--- begin Provided data ---

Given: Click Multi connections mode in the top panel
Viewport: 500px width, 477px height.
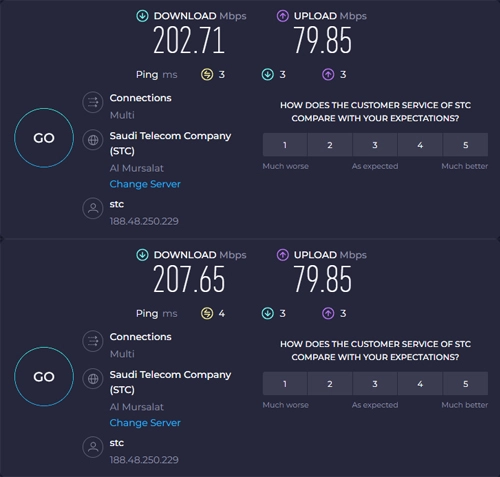Looking at the screenshot, I should (122, 115).
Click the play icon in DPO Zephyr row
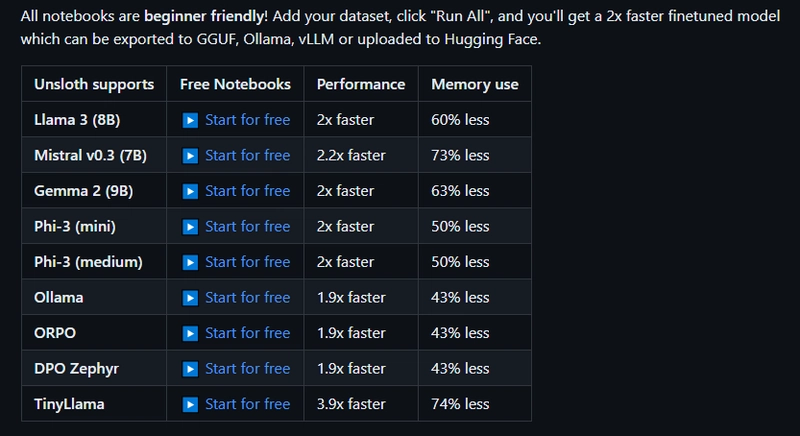 click(x=190, y=369)
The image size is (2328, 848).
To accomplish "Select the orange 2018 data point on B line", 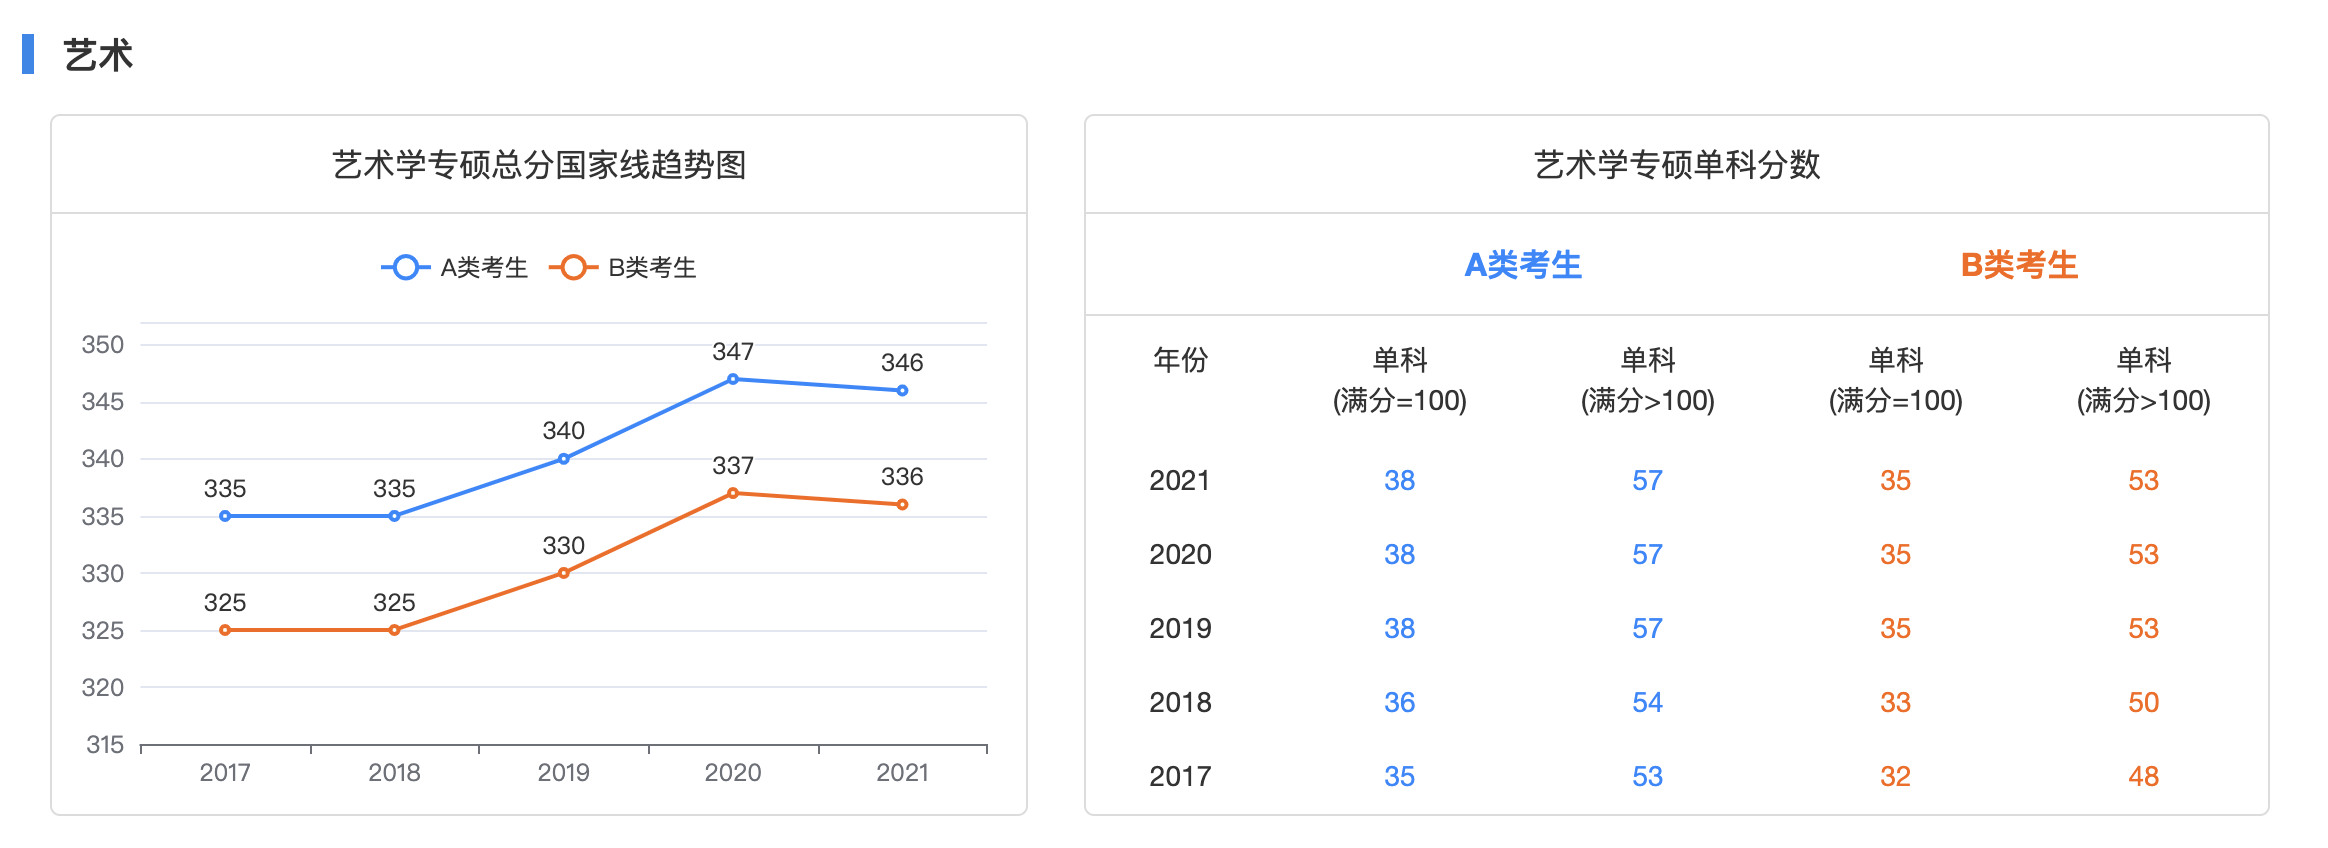I will (x=394, y=630).
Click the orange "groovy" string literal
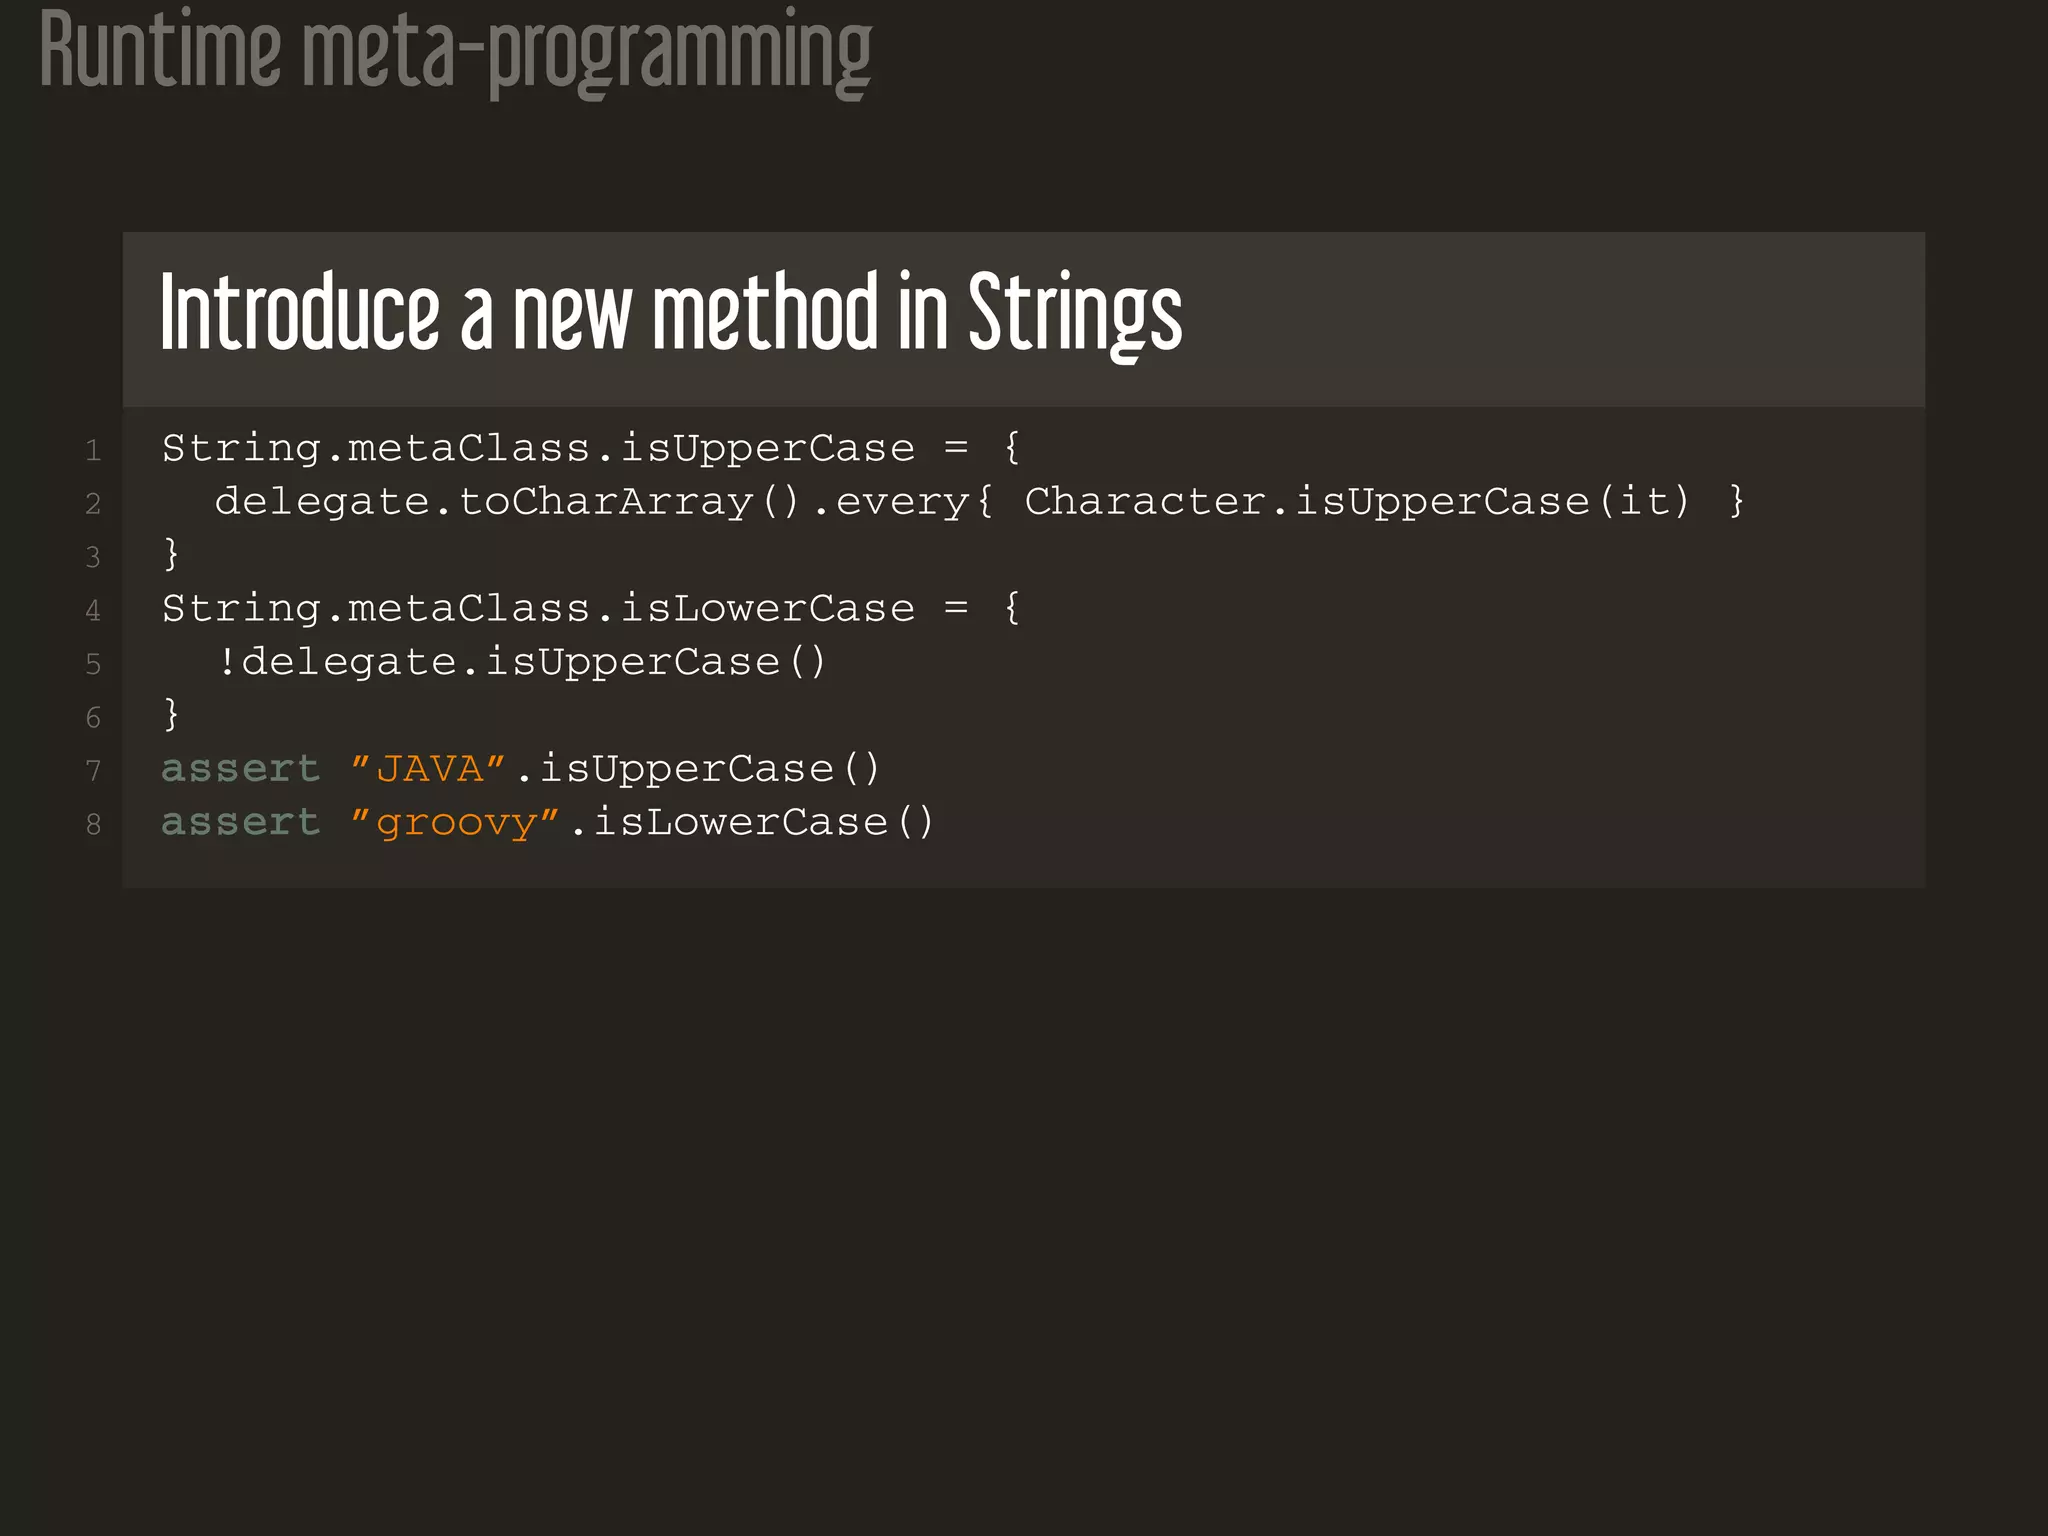This screenshot has width=2048, height=1536. click(x=455, y=822)
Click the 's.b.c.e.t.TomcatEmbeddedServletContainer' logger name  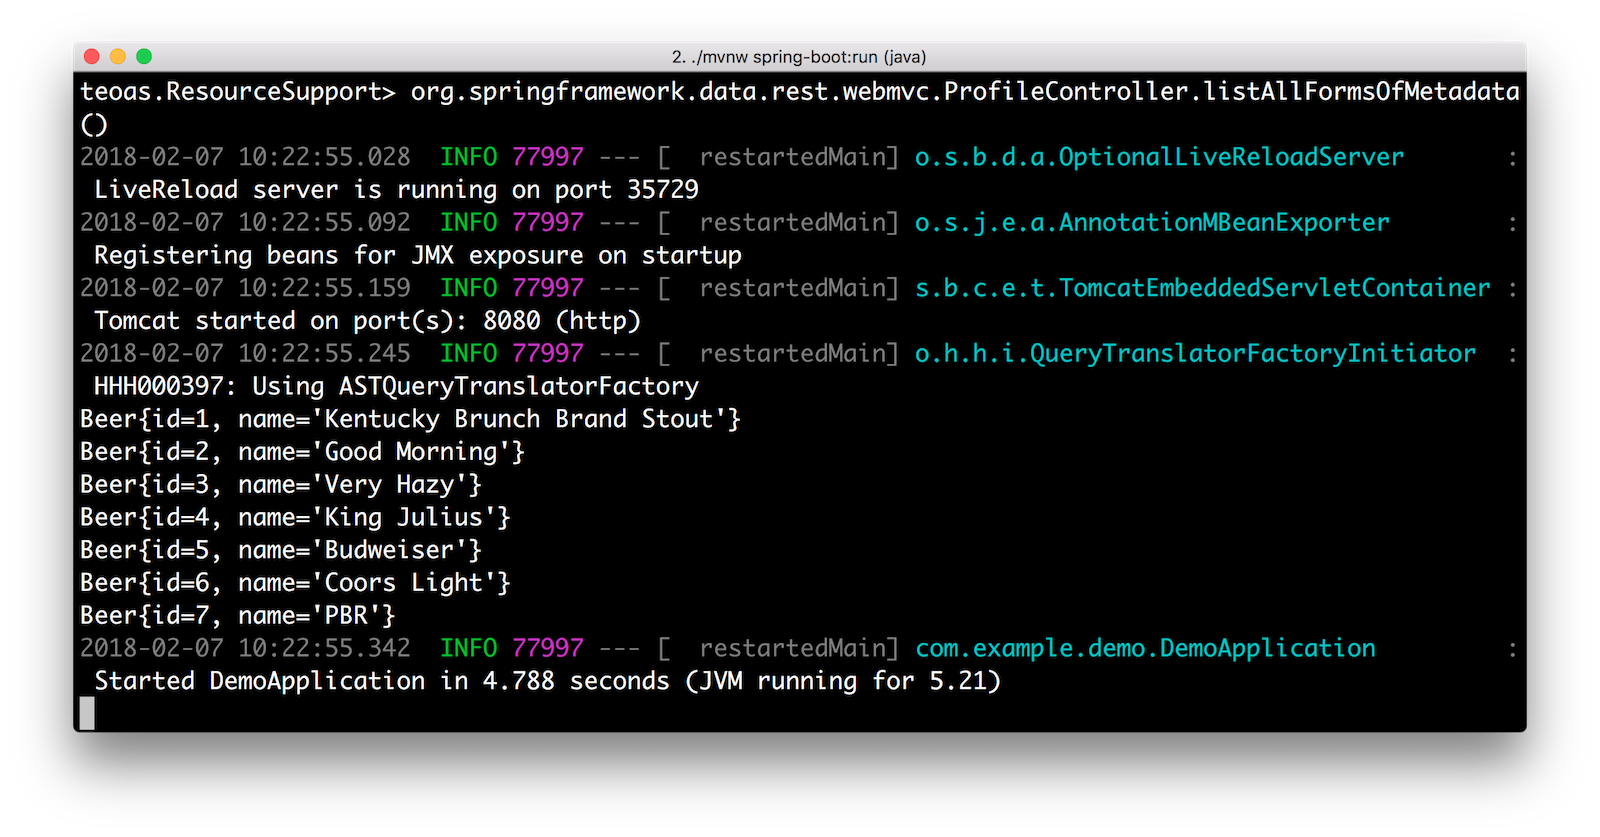pos(1202,288)
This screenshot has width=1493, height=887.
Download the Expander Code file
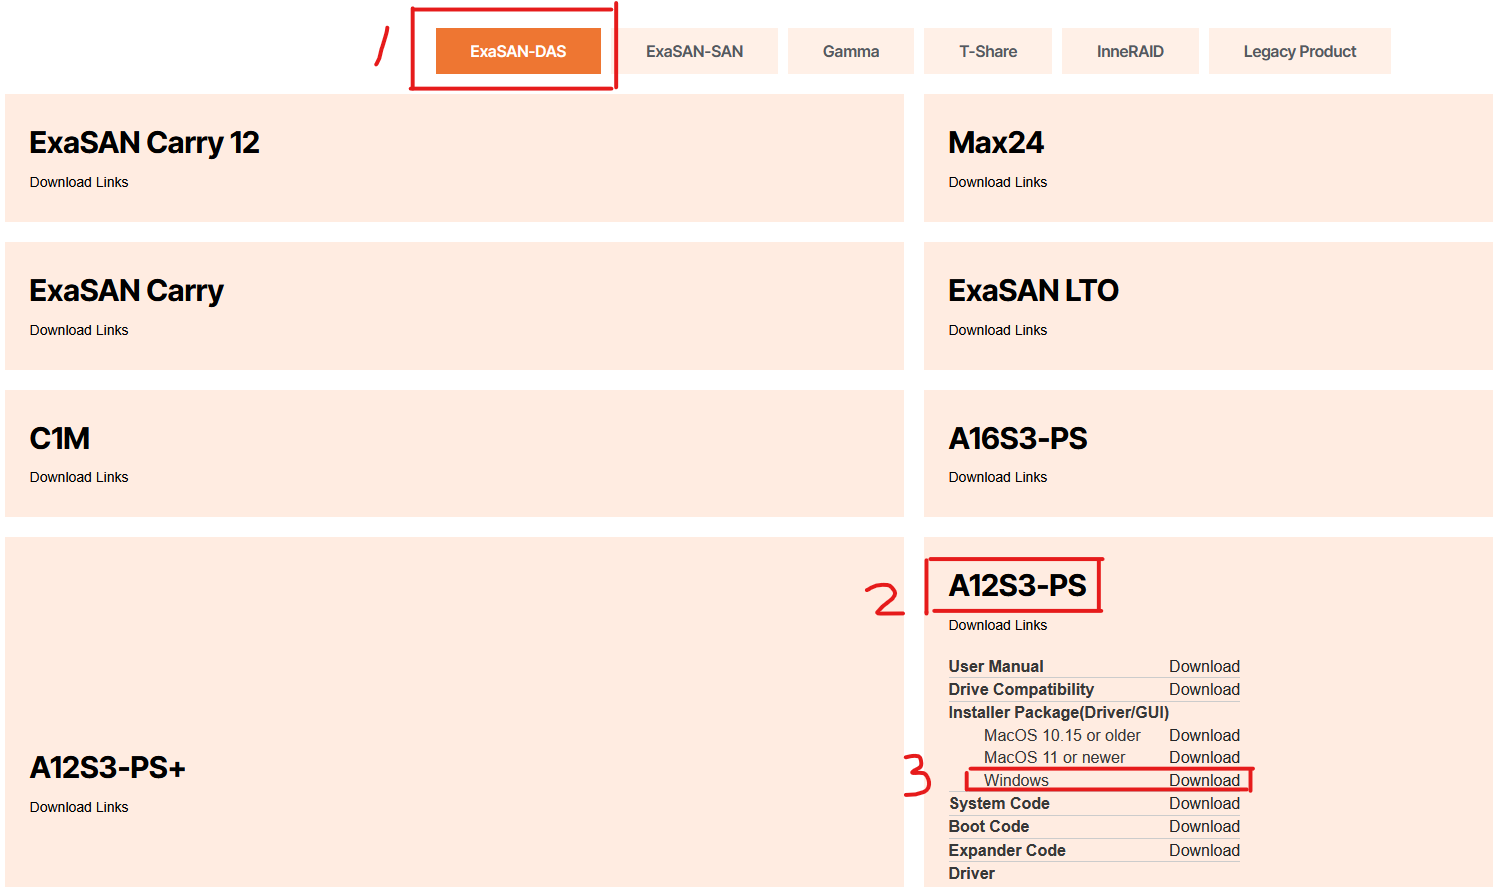[x=1204, y=850]
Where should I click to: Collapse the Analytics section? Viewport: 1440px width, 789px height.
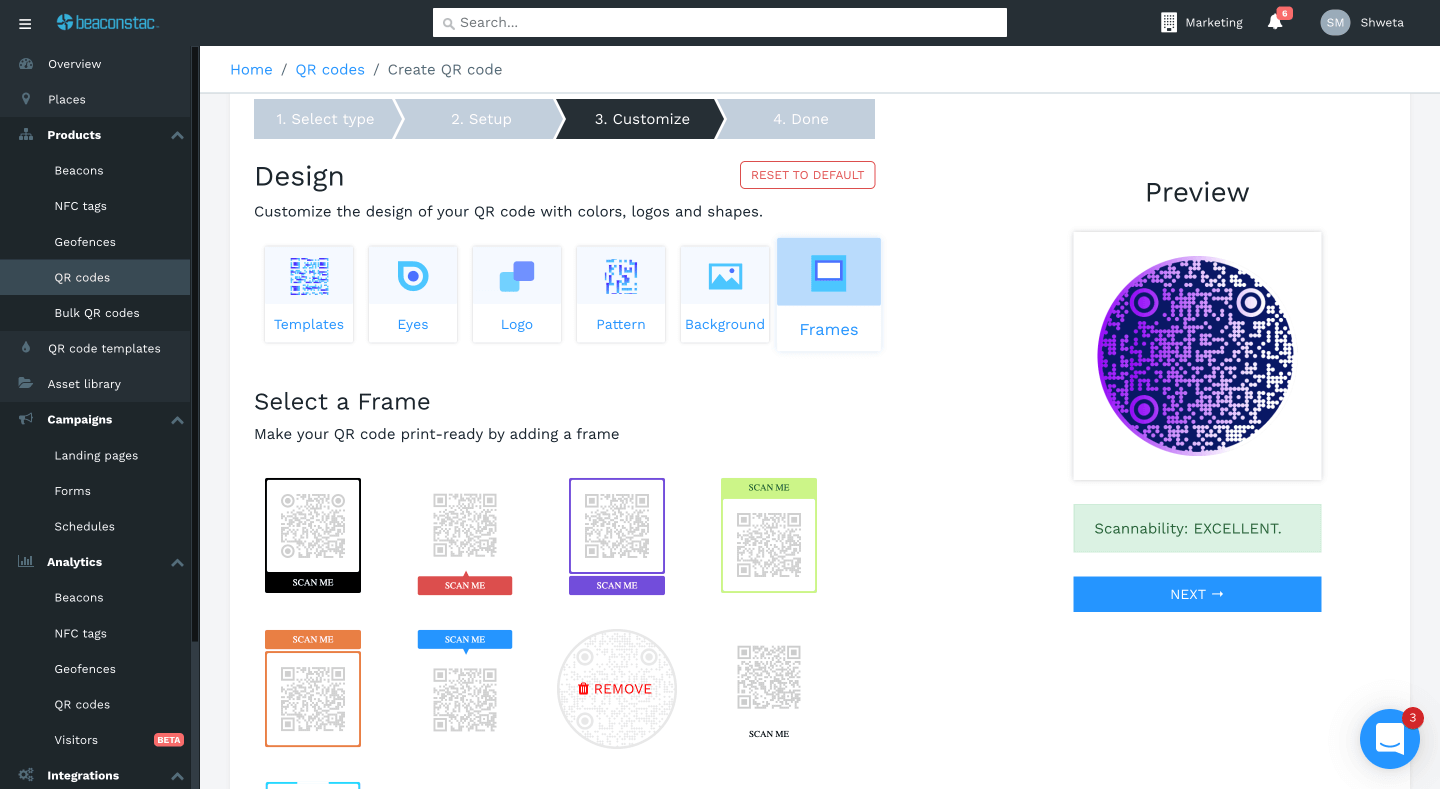[177, 561]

--- end Provided data ---

Task objective: Pull out every line of the rows above that contains the word "Viewport".

The completed task:
Viewport: 500px width, 477px height.
Where should I click to: Collapse the Analytics section? Viewport: 1440px width, 789px height.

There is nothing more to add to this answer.